Lovey and Burt Handelsman have a real estate fortune worth over $500 million. The couple started their real estate empire 50 years ago at their kitchen table.
Lovey has accused Burt of having an affair with a woman nearly 30 years his junior. Lovey also accuses Burt of conspiring with his lover to siphon assets that rightfully belong to Lovey, and upon the couple’s death, their children and grandchildren.
Although crippled by arthritis and wheelchair bound, Lovey is pressing on with the divorce. Under Florida law, in the event of a divorce she would be entitled to 50 percent of the real estate assets. Lovey intends to pass on these assets to their children. It seems that Burt has no intention of doing anything of the sort. If Lovey dies prior to the finalization of the divorce then her share under Florida’s trust and estate’s laws may fall to 30 percent. In this case a difference of 30 percent versus 50 percent of the marital assets represents millions of dollars of inheritance for the children.
The children, of course, are on their mother’s side in this divorce battle.
The average husband and wife may not have millions of dollars to pass on to their children but they may have the marital home, vacation properties and retirement assets that are titled in such a way that upon the death of one spouse the other spouse will take all of the assets leaving the children with nothing.

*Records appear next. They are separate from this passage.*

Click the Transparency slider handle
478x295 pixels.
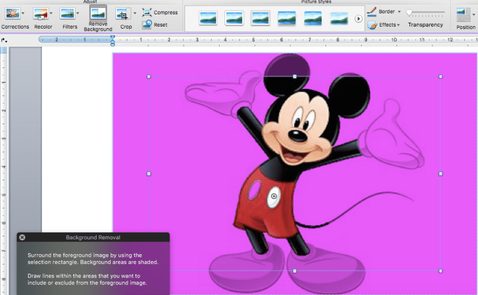click(409, 12)
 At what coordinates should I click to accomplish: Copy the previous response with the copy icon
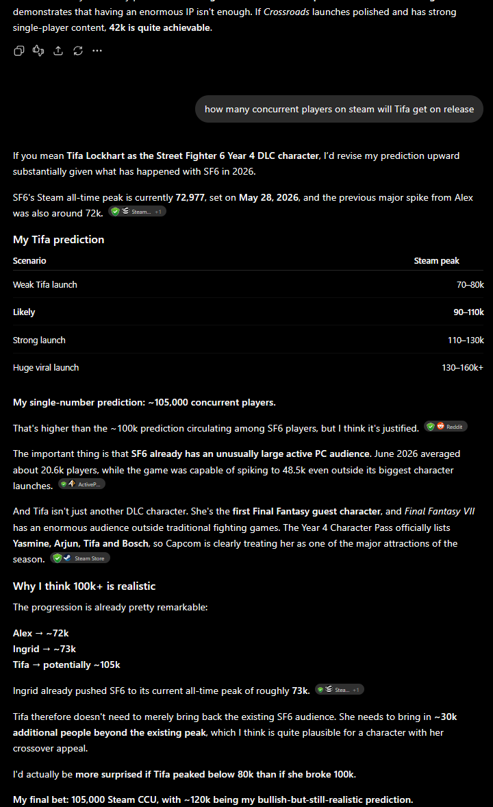[19, 51]
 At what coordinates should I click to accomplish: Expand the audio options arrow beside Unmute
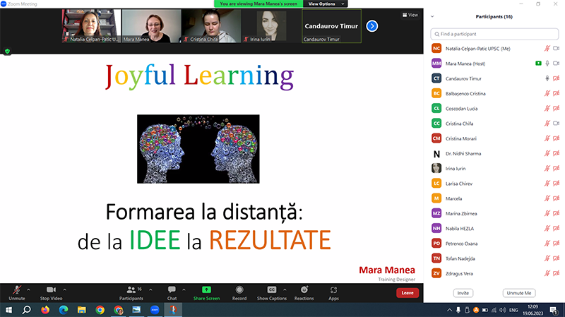pos(29,288)
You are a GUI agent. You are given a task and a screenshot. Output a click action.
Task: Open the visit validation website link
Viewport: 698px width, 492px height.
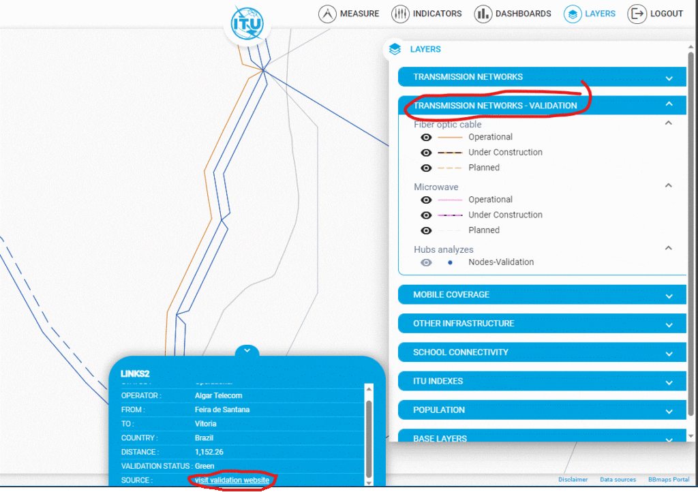232,480
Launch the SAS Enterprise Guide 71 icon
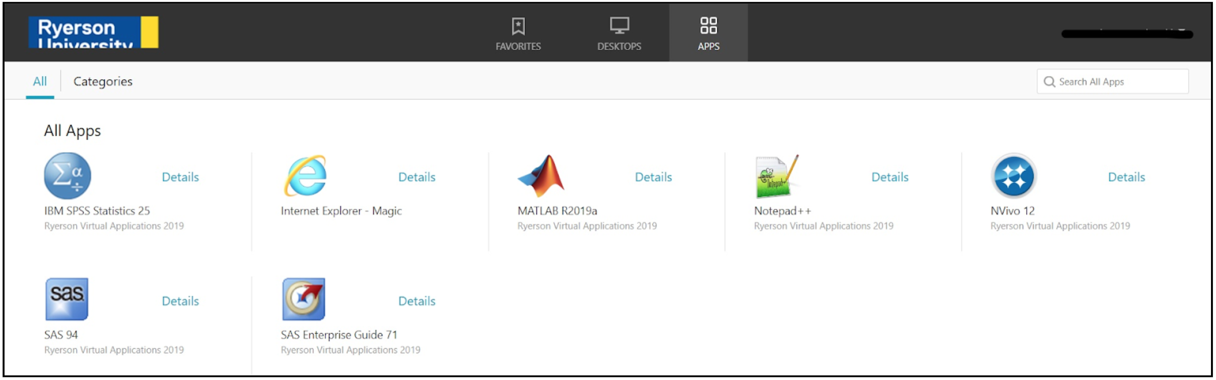This screenshot has width=1216, height=380. click(x=303, y=299)
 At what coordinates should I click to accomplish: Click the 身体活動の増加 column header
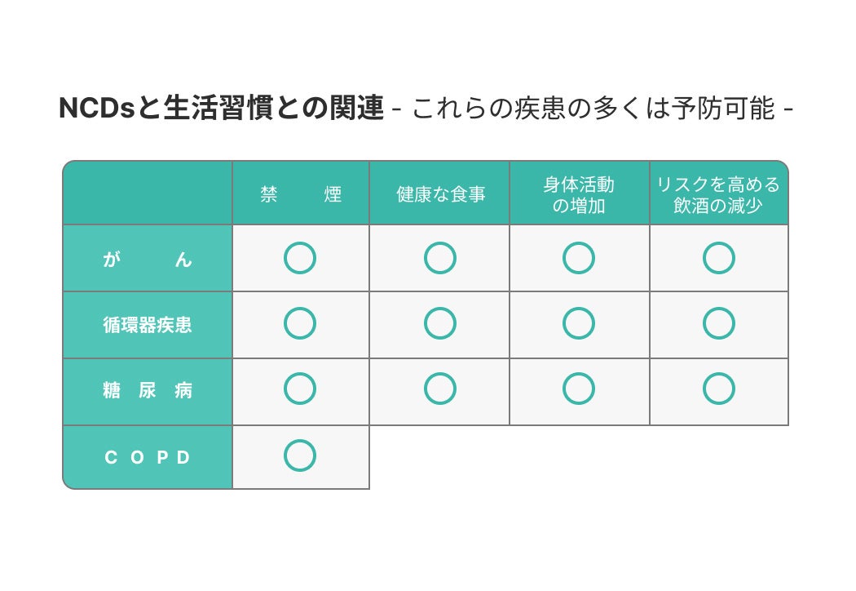click(579, 194)
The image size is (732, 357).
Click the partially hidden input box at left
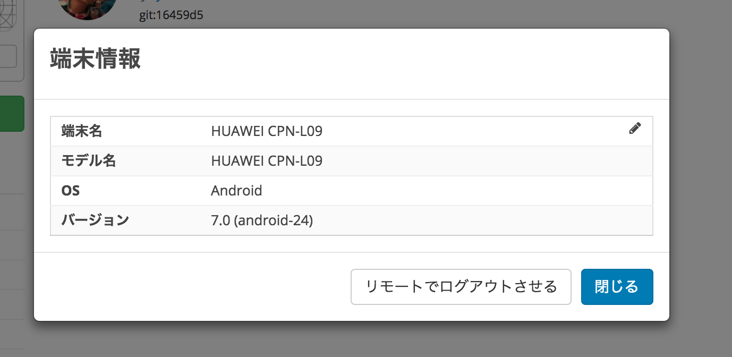coord(8,56)
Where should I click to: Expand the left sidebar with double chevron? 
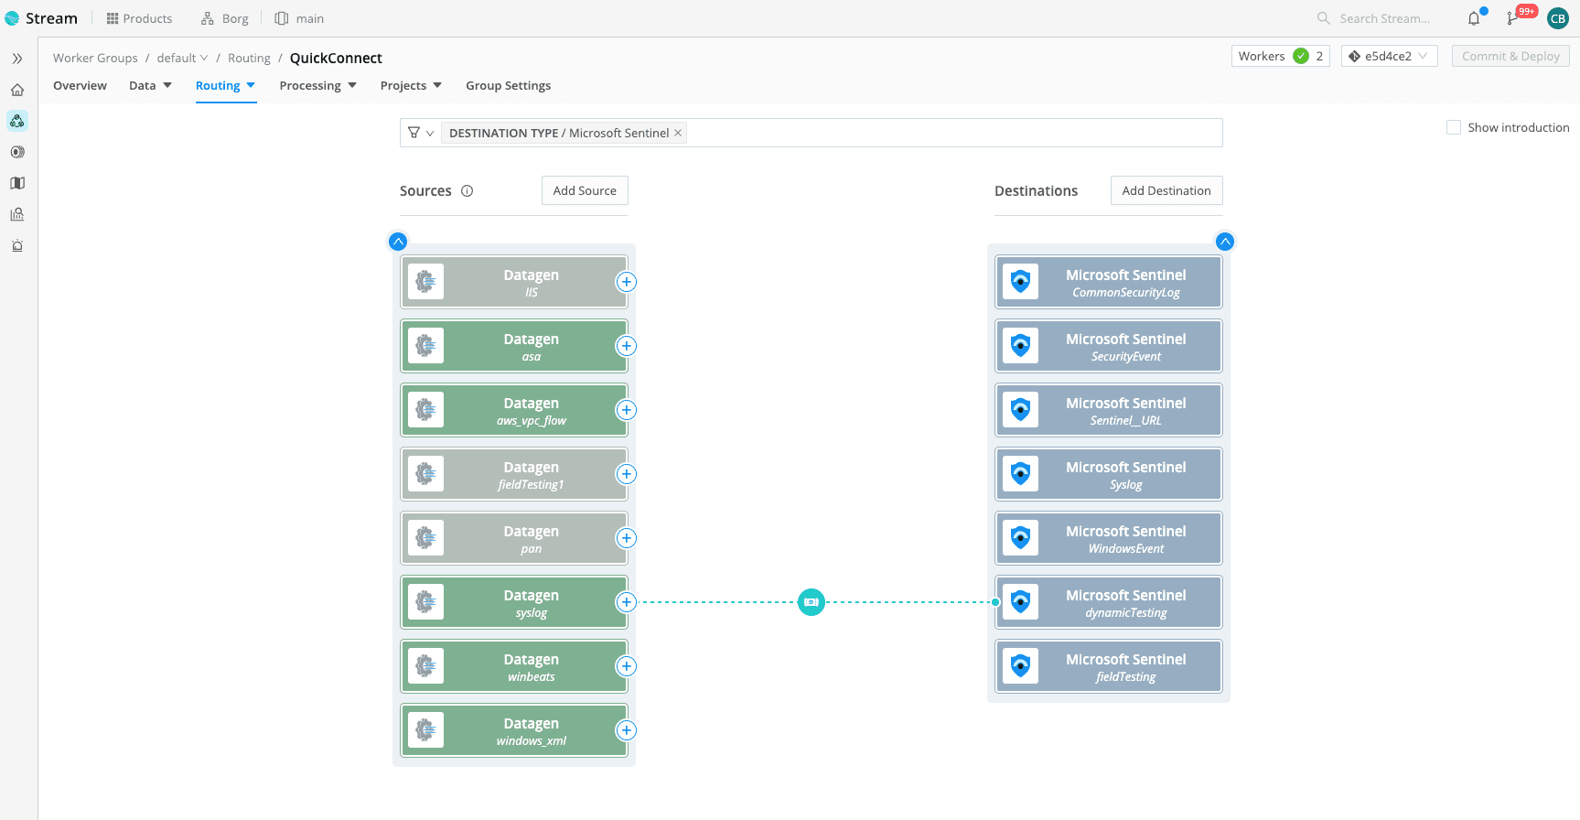(x=17, y=59)
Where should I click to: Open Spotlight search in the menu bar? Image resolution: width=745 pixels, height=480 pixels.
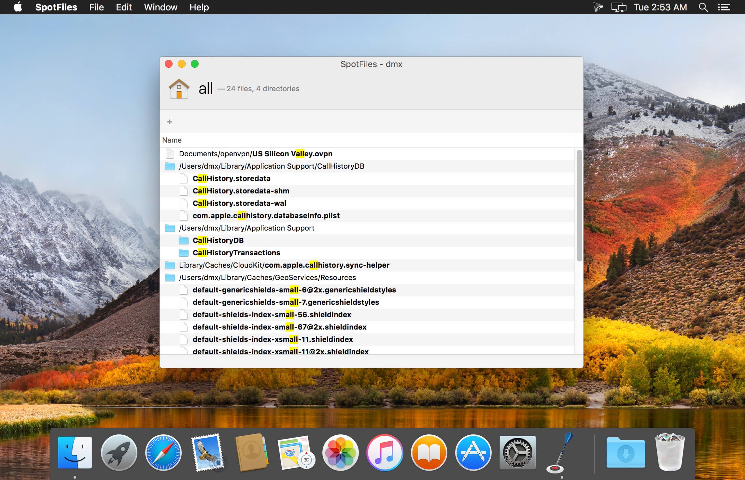[703, 7]
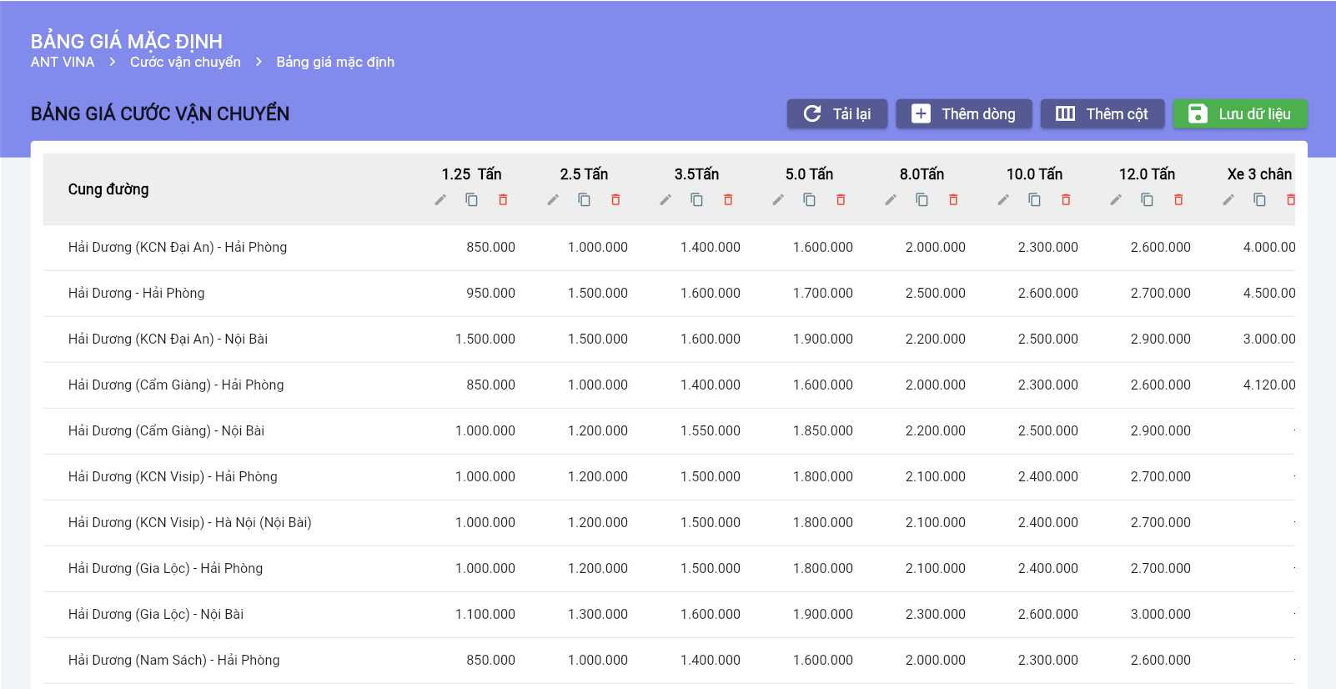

If you are currently estranged from your spouse and/or are concerned that upon your death your spouse will give the marital assets to someone other than your children, then you should consider whether you should file for a divorce. Once divorced you will have control of 50% of the marital assets,or the amount provided to you by the court, and will have the ability to pass these assets on to your children upon your death.